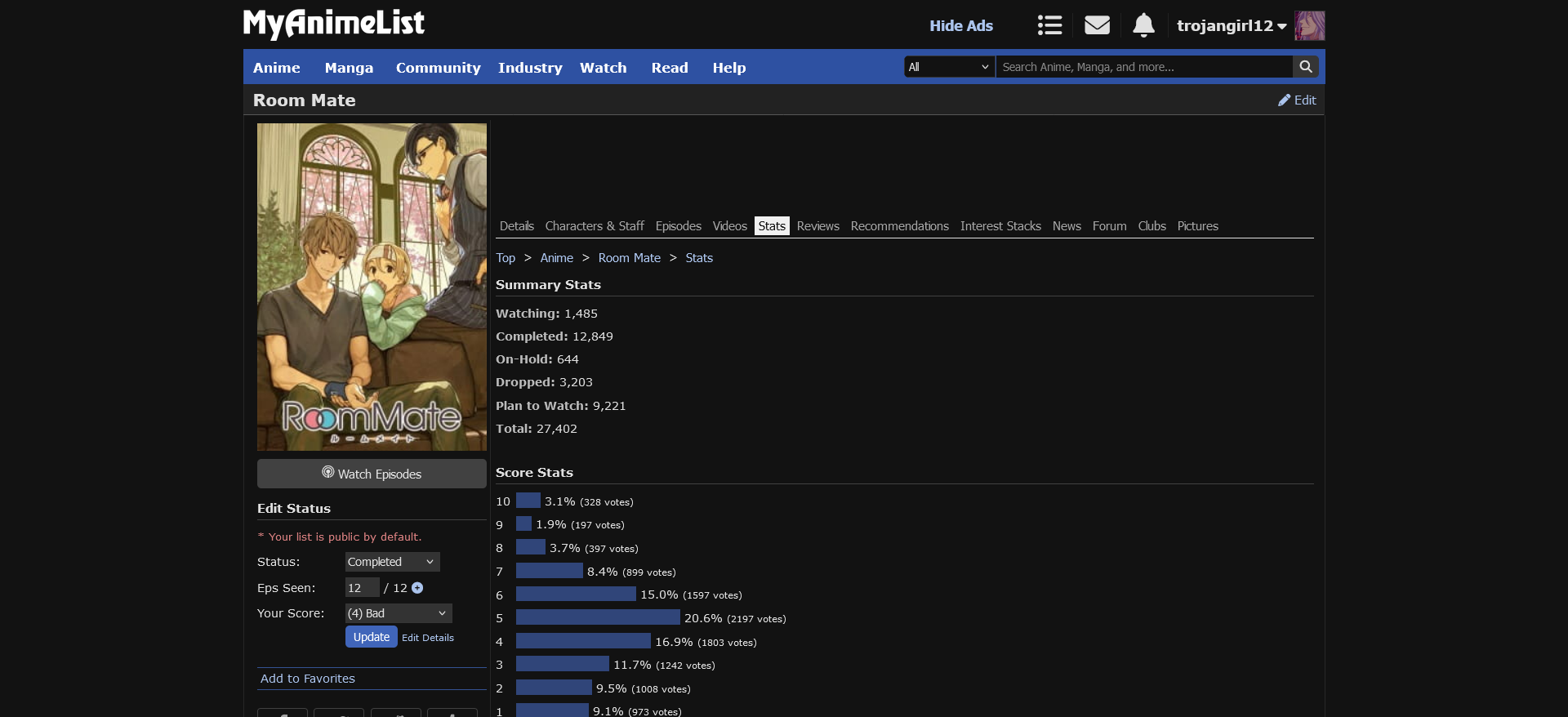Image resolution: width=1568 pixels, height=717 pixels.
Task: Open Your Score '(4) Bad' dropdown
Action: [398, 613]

#####

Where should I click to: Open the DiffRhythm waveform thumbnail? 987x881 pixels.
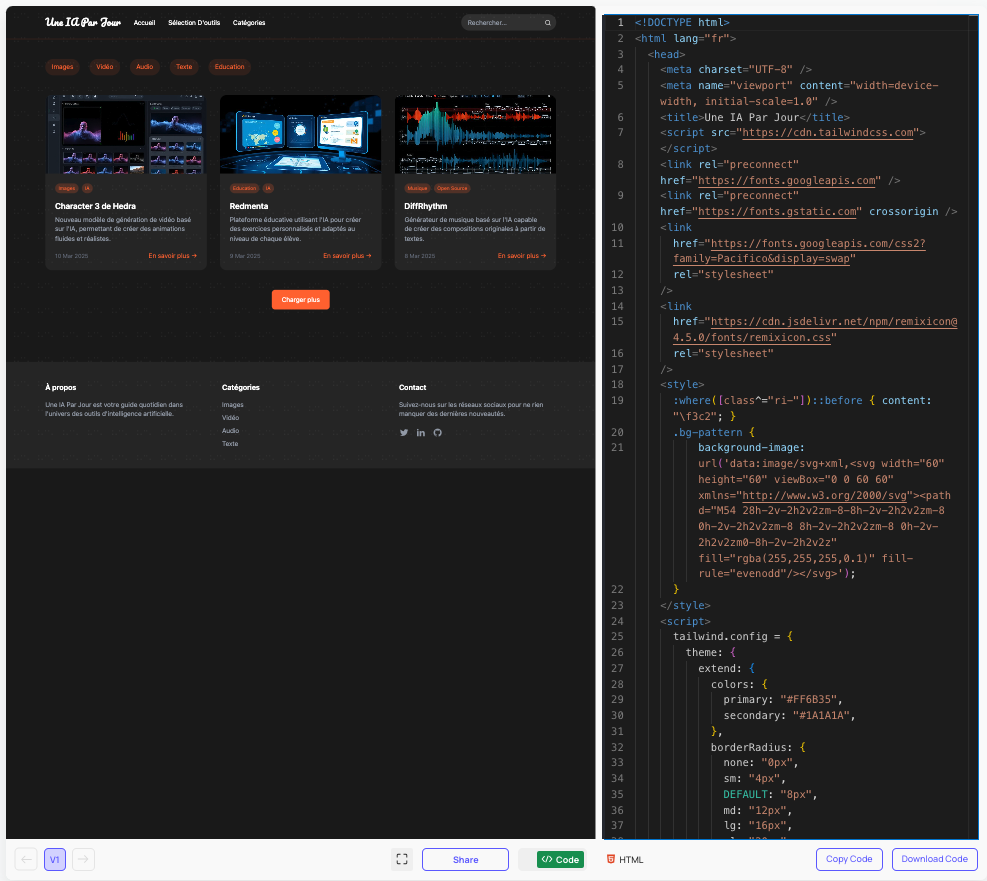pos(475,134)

#####

Render the stretch of items from the line containing "Where should I" through the line containing "pos(475,134)" as a Markdown table with the columns Row and Item line, numbering each row and omitting blank lines. Leave the pictures out of the answer.

## Response for this exercise
| Row | Item line |
|---|---|
| 1 | Where should I click to: Open the DiffRhythm waveform thumbnail? 987x881 pixels. |
| 2 | pos(475,134) |